Problem 1: According to the chapter excerpt on anticipating the revolution, what is the Next Big Thing?

CHAPTER 11

after ordinary: anticipating the revolution

Everyone is driven in the present by an expectation of the future. According to the spirit of our age, we came from nowhere and are going to nowhere, but in between we can make something of ourselves.

Christians are driven by a different story. Our origins are extraordinarily noble, but we rebelled against this dependent glory. Not content to be the moon, reflecting the sun’s glory, we demanded to be the sun itself. And yet, some extraordinary events have occurred in history to redeem us — and our history — from sin and death. And the destiny on which we have set our hopes is anything but ordinary. It is nothing less than “the resurrection of the body and life everlasting.” One day, there will be no distinction between heaven and earth. Faith will give way to sight. Then we won’t live on promises anymore. There won’t be an ordinary day. The Next Big Thing is Christ’s return. Until then, we live in hope that changes our ordinary lives here and now.

Christ has already secured this glorious destiny for us as the “firstfruits,” but everything in our own daily experience seems to count against it. Our bodies decay, we lose our memory, and we seem to be falling apart just when we wanted to save the world. Apart from the surprising announcement of the gospel, we would vacillate between utopianism and nihilism. From everything we see around us and in our own lives, this gospel seems too good to be true.

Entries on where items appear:
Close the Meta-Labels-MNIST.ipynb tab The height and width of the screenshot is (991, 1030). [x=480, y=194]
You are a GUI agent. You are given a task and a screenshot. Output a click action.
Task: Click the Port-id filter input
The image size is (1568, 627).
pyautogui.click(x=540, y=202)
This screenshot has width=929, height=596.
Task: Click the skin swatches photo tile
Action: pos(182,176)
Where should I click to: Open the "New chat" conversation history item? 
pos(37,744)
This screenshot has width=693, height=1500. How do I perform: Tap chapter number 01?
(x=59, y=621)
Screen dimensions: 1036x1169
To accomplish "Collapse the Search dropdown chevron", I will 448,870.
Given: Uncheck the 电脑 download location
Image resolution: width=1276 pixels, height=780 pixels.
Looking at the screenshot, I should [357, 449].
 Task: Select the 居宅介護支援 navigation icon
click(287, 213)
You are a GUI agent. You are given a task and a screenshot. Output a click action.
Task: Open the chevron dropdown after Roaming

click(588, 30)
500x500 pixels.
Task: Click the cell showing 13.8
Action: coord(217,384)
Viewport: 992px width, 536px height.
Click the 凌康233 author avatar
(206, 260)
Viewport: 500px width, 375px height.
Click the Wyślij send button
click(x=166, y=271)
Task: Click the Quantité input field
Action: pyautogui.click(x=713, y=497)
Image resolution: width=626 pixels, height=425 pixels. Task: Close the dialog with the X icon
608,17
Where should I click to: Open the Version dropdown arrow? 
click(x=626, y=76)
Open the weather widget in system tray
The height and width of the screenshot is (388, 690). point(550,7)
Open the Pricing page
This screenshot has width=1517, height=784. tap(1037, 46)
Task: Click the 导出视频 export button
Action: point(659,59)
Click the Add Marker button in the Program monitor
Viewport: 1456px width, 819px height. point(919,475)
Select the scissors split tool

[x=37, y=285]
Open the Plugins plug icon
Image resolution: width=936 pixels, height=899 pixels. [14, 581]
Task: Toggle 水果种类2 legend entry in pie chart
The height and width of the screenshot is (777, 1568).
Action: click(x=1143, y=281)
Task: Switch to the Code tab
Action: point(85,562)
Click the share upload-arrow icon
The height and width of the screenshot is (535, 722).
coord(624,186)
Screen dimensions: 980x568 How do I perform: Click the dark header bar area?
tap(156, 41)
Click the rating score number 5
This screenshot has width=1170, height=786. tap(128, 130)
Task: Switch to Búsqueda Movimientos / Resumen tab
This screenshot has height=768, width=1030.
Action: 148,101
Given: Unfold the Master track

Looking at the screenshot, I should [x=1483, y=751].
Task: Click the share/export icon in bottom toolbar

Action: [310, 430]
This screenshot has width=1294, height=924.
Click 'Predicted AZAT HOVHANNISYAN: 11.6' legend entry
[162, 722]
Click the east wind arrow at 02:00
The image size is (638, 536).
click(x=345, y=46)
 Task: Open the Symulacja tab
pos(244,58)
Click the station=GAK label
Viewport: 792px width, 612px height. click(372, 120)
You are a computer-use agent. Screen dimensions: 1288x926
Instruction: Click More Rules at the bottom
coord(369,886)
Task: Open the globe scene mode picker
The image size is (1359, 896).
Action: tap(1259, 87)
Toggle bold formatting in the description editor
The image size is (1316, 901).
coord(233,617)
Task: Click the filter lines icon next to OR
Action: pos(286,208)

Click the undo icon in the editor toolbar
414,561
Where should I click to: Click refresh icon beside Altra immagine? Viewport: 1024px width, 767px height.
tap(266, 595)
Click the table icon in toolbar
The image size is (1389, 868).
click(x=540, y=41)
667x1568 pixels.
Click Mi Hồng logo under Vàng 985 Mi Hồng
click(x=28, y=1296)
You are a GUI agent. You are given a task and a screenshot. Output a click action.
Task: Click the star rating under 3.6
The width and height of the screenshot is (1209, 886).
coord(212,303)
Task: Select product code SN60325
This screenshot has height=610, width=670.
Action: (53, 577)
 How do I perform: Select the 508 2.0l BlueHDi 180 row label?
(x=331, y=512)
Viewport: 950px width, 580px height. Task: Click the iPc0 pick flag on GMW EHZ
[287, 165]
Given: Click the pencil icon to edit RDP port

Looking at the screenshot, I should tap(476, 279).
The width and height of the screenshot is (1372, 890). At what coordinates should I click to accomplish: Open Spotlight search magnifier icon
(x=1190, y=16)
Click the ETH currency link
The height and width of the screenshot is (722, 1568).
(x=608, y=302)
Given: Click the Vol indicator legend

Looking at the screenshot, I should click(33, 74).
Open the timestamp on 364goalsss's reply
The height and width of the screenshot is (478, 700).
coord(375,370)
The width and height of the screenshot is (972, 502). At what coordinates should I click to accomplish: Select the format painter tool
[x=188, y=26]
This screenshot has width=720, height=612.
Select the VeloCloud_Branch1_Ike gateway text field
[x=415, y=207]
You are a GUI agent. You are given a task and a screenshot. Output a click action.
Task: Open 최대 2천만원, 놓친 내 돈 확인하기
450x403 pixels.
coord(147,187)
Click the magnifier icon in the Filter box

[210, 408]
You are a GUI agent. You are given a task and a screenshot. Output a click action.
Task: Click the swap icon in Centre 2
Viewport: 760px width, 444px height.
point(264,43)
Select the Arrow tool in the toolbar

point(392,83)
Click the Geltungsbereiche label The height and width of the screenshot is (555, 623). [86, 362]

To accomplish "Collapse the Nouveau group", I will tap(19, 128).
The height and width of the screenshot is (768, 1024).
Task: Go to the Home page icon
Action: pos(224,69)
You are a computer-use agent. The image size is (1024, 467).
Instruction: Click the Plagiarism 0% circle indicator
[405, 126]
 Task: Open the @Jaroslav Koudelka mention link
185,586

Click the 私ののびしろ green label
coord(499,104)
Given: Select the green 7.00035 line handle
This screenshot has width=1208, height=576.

Problem 2: Convert the records into a JSON list of strings with one string per line, leaving out blank lines. Begin at the first line of the records and stop after the line that contains "Image resolution: width=936".

Written reply 1: Christ's return.

Written reply 2:
[
  "Close the Meta-Labels-MNIST.ipynb tab The height and width of the screenshot is (991, 1030). [x=480, y=194]",
  "You are a GUI agent. You are given a task and a screenshot. Output a click action.",
  "Task: Click the Port-id filter input",
  "The image size is (1568, 627).",
  "pyautogui.click(x=540, y=202)",
  "This screenshot has width=929, height=596.",
  "Task: Click the skin swatches photo tile",
  "Action: pos(182,176)",
  "Where should I click to: Open the \"New chat\" conversation history item? ",
  "pos(37,744)",
  "This screenshot has width=693, height=1500. How do I perform: Tap chapter number 01?",
  "(x=59, y=621)",
  "Screen dimensions: 1036x1169",
  "To accomplish \"Collapse the Search dropdown chevron\", I will 448,870.",
  "Given: Uncheck the 电脑 download location",
  "Image resolution: width=1276 pixels, height=780 pixels.",
  "Looking at the screenshot, I should [357, 449].",
  " Task: Select the 居宅介護支援 navigation icon",
  "click(287, 213)",
  "You are a GUI agent. You are given a task and a screenshot. Output a click action.",
  "Task: Open the chevron dropdown after Roaming",
  "click(588, 30)",
  "500x500 pixels.",
  "Task: Click the cell showing 13.8",
  "Action: coord(217,384)",
  "Viewport: 992px width, 536px height.",
  "Click the 凌康233 author avatar",
  "(206, 260)",
  "Viewport: 500px width, 375px height.",
  "Click the Wyślij send button",
  "click(x=166, y=271)",
  "Task: Click the Quantité input field",
  "Action: pyautogui.click(x=713, y=497)",
  "Image resolution: width=626 pixels, height=425 pixels. Task: Close the dialog with the X icon",
  "608,17",
  "Where should I click to: Open the Version dropdown arrow? ",
  "click(x=626, y=76)",
  "Open the weather widget in system tray",
  "The height and width of the screenshot is (388, 690). point(550,7)",
  "Open the Pricing page",
  "This screenshot has width=1517, height=784. tap(1037, 46)",
  "Task: Click the 导出视频 export button",
  "Action: point(659,59)",
  "Click the Add Marker button in the Program monitor",
  "Viewport: 1456px width, 819px height. point(919,475)",
  "Select the scissors split tool",
  "[x=37, y=285]",
  "Open the Plugins plug icon",
  "Image resolution: width=936 pixels, height=899 pixels. [14, 581]"
]